# [Provided records]
Segment Open
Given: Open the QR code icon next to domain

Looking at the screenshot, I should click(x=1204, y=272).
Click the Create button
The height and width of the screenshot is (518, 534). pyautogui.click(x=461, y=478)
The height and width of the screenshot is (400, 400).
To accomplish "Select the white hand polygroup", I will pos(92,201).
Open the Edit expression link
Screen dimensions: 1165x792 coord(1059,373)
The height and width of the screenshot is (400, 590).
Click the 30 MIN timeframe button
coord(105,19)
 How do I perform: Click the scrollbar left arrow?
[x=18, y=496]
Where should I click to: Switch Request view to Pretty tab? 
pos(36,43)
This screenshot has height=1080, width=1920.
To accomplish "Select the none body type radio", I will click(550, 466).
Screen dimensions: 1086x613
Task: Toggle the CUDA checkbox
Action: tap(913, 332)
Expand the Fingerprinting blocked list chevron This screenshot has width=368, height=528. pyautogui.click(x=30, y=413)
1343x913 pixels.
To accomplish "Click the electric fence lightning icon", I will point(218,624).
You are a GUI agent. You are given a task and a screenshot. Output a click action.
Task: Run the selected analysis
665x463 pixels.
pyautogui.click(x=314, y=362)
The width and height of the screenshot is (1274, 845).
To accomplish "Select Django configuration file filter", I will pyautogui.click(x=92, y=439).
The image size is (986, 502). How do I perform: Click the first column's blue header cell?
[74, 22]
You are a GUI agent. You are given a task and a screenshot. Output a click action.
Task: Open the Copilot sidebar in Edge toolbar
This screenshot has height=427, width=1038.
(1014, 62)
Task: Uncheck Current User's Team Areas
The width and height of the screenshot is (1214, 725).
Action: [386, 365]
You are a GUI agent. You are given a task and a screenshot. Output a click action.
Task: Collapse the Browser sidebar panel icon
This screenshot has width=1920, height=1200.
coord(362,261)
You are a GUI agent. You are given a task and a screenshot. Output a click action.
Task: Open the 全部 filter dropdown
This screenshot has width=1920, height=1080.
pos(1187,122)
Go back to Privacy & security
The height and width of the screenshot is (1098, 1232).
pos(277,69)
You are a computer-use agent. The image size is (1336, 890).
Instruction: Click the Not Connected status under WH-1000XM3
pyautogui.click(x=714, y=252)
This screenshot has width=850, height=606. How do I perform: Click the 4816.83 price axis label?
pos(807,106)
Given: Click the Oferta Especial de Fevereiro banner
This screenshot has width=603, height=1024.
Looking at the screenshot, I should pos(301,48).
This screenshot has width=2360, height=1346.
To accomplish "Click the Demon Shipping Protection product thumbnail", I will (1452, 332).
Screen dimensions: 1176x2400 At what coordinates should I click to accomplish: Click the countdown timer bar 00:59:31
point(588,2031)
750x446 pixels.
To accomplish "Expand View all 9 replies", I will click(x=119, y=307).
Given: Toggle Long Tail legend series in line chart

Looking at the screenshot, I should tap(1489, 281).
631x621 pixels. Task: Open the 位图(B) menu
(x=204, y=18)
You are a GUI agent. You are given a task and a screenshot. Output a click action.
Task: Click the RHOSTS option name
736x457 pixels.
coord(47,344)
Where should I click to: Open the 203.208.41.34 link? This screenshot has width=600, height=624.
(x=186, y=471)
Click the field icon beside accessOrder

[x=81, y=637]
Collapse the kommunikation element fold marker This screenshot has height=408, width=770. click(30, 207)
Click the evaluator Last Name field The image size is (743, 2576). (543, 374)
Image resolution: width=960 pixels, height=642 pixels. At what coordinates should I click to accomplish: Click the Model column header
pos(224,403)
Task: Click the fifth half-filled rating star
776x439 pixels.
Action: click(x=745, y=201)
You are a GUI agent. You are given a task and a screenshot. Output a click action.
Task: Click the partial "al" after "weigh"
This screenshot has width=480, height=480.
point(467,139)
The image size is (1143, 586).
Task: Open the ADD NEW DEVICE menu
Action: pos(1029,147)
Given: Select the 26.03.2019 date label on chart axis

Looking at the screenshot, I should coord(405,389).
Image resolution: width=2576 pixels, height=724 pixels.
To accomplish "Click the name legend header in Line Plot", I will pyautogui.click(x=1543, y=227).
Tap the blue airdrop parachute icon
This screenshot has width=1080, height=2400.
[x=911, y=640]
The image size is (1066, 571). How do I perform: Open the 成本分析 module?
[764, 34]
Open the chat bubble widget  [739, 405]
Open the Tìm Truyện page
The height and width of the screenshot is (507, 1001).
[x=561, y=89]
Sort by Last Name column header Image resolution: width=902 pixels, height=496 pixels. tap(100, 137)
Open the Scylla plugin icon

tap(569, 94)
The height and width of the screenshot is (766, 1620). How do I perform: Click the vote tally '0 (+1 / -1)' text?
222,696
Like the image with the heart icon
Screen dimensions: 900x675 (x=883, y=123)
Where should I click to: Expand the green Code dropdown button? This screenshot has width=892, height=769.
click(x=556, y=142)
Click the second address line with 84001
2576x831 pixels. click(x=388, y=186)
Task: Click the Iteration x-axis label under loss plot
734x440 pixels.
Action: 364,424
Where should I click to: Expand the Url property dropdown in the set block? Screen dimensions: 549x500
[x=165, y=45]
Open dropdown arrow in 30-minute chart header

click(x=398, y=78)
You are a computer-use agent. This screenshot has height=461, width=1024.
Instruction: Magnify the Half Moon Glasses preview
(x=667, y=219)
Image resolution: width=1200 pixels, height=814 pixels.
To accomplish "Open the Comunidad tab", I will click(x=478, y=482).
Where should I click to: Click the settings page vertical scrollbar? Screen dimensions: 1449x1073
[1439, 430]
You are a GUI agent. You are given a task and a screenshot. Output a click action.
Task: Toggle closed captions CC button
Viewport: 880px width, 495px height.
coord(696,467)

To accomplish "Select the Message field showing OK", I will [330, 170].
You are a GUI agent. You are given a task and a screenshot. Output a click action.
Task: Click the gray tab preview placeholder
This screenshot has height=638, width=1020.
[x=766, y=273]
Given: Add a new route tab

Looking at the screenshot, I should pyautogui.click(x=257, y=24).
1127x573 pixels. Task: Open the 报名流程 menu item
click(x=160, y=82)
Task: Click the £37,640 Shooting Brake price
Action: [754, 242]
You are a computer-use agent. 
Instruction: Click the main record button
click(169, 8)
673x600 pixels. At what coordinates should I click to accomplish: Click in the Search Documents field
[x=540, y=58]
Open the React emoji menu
Segment Closed
# [What the exercise asks]
Go through the entries and filter for lines holding the word "sidebar"; copy each match.

# [Problem solution]
Task: Open the Copilot sidebar in Edge toolbar
Task: Collapse the Browser sidebar panel icon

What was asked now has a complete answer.